Inflammation and coagulation biomarkers interleukin (IL)-6 and D-dimer are predictive of all-cause mortality in chronic HIV-1 infection; however, their predictive value in individuals with recent infection has not been described.
SPARTAC was a randomized controlled trial comparing three strategies of intervention in primary HIV-1 infection [no therapy, 12-week or 48-week antiretroviral therapy (ART)]. Plasma IL-6 and D-dimer were measured in 200 participants from sites in Australia, Brazil, UK and Italy. We evaluated age, sex/HIV risk group, time since HIV-1 seroconversion, baseline HIV-RNA, CD4+ cell count and BMI as possible predictors of IL-6 and D-dimer levels at seroconversion using multivariable linear regression. For participants remaining ART-naive, we evaluated whether baseline IL-6 and D-dimer levels independently predicted time to reaching CD4+ cell count less than 350 cells/μl or initiating ART using multivariable Cox proportional hazards models.
Median (interquartile range, IQR) baseline IL-6 and D-dimer levels were 1.45 (0.88–2.41) pg/ml and 0.34 (0.20–0.50) μg/l, respectively. Higher levels were associated with older age (P = 0.008 and 0.004, respectively). Higher D-dimer levels were associated with higher HIV-RNA (P < 0.001). For the 73 participants not initiating ART (median follow-up 225 weeks), of whom 48 reached the primary endpoint, higher baseline IL-6, but not D-dimer, was independently associated with a shorter time to primary endpoint [hazard ratio = 1.38 per additional pg/ml, 95% confidence interval (CI) 1.09–1.75; P = 0.007]. Other baseline predictors were older age (P = 0.030), higher RNA (P = 0.033) and lower CD4+ cell count (P < 0.001).
IL-6 levels at time of HIV-1 seroconversion independently predict HIV-1 disease progression in patients with primary HIV-1 infection.

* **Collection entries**
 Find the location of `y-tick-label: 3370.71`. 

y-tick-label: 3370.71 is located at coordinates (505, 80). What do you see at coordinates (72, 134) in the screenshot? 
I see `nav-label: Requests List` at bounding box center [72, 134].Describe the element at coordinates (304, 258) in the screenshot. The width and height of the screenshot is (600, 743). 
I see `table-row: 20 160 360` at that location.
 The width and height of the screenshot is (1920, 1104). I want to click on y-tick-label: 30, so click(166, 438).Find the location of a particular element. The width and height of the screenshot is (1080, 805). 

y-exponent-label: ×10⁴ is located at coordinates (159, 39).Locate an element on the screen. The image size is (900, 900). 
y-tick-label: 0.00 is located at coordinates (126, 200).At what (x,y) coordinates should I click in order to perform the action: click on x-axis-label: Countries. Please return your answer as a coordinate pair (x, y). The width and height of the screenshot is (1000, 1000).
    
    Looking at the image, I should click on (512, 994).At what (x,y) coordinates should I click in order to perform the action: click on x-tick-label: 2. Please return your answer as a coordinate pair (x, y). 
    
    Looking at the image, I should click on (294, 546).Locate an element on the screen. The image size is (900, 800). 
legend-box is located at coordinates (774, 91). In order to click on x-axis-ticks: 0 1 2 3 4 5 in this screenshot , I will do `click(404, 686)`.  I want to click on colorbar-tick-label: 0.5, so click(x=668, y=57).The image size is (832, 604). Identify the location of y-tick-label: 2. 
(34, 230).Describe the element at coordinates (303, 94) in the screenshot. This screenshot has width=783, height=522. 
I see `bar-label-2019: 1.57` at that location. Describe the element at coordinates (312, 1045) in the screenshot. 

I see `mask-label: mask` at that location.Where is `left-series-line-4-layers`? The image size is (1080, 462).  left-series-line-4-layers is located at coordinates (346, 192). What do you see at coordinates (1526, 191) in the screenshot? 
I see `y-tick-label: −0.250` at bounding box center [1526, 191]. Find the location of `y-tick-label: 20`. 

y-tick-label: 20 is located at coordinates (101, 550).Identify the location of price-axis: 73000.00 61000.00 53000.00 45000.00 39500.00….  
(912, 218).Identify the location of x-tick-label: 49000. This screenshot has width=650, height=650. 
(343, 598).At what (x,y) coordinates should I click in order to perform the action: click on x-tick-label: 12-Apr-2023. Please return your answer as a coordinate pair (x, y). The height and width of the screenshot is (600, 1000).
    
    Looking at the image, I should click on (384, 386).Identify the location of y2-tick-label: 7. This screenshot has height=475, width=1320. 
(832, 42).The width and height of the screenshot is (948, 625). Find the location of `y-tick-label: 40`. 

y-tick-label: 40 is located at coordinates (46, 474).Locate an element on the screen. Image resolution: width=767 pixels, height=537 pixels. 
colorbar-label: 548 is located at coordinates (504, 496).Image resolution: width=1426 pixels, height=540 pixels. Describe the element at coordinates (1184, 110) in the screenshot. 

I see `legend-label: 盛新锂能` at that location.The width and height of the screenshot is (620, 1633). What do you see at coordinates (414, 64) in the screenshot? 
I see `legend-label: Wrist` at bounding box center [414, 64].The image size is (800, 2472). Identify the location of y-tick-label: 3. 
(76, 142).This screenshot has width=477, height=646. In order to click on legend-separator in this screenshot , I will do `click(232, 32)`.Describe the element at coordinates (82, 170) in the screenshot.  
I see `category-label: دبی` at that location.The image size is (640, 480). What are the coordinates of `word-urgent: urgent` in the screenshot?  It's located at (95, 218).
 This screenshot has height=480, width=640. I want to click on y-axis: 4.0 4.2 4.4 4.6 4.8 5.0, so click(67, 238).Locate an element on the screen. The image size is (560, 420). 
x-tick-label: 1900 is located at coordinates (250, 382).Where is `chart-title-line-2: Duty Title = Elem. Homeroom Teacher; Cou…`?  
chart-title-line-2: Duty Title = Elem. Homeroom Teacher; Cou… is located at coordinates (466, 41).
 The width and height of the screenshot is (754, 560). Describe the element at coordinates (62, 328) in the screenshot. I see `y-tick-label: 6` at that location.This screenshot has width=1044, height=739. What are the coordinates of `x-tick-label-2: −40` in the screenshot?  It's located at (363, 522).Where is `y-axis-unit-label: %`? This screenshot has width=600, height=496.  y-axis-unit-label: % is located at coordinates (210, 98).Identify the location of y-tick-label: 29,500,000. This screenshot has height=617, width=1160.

* **EXERCISES TO COMPLETE**
**1.** Which countries does the abstract on IL-6 and D-dimer in primary HIV-1 infection name as locations of the participants' sites?
**2.** Return the passage of the abstract on IL-6 and D-dimer in primary HIV-1 infection starting with "Inflammation and coagulation" and going on through "not been described.".
**3.** In the abstract on IL-6 and D-dimer in primary HIV-1 infection, what was the median follow-up for the participants who did not initiate ART?
The records play no part in this work.

* **ANSWERS FOR THE EXERCISE**
**1.** Australia, Brazil, UK, Italy

**2.**
Inflammation and coagulation biomarkers interleukin (IL)-6 and D-dimer are predictive of all-cause mortality in chronic HIV-1 infection; however, their predictive value in individuals with recent infection has not been described.

**3.** 225 weeks